Yes, there is. Read Modern SQL, sections concept and feature, subsection compatibility. Examples:

https://modern-sql.com/concept/three-valued-logic#compatibil...

https://modern-sql.com/feature/case#compatibility


I'm glad to be proven wrong about this! It's not a site I or any of my other heavily database-engineering-focused colleagues were aware of. It seems to be rather new (~2015), which might be why.

It seems to just be one fellow's blog, though, addressing only a haphazard collection of topics so far as he feels like writing about them. Whereas CanIUse.com (despite also mostly being the work of a single author) is more designed as a complete reference work, and is a FOSS project open to contribution (https://github.com/fyrd/caniuse). So, not quite the same.
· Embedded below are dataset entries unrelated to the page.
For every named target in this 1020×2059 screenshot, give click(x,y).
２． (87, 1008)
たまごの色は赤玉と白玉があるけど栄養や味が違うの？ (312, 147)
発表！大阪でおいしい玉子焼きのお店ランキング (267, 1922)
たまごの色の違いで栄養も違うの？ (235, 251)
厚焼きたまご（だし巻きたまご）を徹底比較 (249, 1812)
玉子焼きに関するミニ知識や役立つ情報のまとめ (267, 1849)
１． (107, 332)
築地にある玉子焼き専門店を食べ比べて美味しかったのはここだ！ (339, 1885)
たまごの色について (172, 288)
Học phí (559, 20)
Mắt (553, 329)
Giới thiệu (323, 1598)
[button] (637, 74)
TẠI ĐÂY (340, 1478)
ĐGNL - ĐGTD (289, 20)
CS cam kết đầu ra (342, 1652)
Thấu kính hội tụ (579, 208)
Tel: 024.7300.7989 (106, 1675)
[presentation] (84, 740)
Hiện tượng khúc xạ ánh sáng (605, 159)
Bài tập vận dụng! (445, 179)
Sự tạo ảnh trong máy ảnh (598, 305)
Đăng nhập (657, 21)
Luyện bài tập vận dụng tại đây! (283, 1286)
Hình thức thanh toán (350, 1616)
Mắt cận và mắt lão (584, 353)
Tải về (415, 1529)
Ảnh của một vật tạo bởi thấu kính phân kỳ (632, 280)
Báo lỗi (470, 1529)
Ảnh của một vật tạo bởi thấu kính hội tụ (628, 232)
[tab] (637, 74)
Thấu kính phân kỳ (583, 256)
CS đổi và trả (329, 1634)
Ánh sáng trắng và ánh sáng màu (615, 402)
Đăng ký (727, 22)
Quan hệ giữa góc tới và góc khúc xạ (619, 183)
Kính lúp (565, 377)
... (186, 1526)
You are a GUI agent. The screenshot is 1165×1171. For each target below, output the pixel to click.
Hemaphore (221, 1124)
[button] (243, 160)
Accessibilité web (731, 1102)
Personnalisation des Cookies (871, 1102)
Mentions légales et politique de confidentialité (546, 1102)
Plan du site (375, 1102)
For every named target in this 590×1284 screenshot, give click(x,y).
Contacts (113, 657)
> And SQL is supposed to be the be-all end-all Standard Query Language.

It's Structured Query Language.


if i have the data in the DB, why would i bother to load it to memory if i can just query it to get what i want...?

it's a generic DB which now started to provide DFS/BFS - you could argue that B-trees are way more advanced than this.


Replicating state to multiple places can add quite much complexity to application development and operations.


> Is it just me or is this a severe case of "if you only have a database, everything looks like a SQL query"?

Honestly I’m starting to feel like if it looks like tool flexibility is a hammer, all you see is a tool belt. Databases should be able to do search. If you need to pipe tools (and likely duplicate storage), probably one of your tools is dropping the ball or you’re being reflexive about your tools.


Yeah i see value but tend to agree it’s catering to an interesting segment that i don’t understand either.

More generally, I get concerned when too much functionality ends up in the db as it’s often the hardest thing to scale, so I’d prefer to spread those cycles out elsewhere. I feel this is likely to be something someone relies on and causes a production db to get pretty warm at a bad time.


It's not the hardest thing to scale anymore. Engineering teams are pretty hard to scale.


Ha, thats pretty funny. You're totally right.


I agree, but PostgreSQL is one of those projects where I'd rather have the kitchen sink in and believe it will work, almost blindly.


These iterative queries convert hierarchical (not graph) data into relational data. That means queries can perform aggregations and joins against other relations, which is obviously useful in a relational database.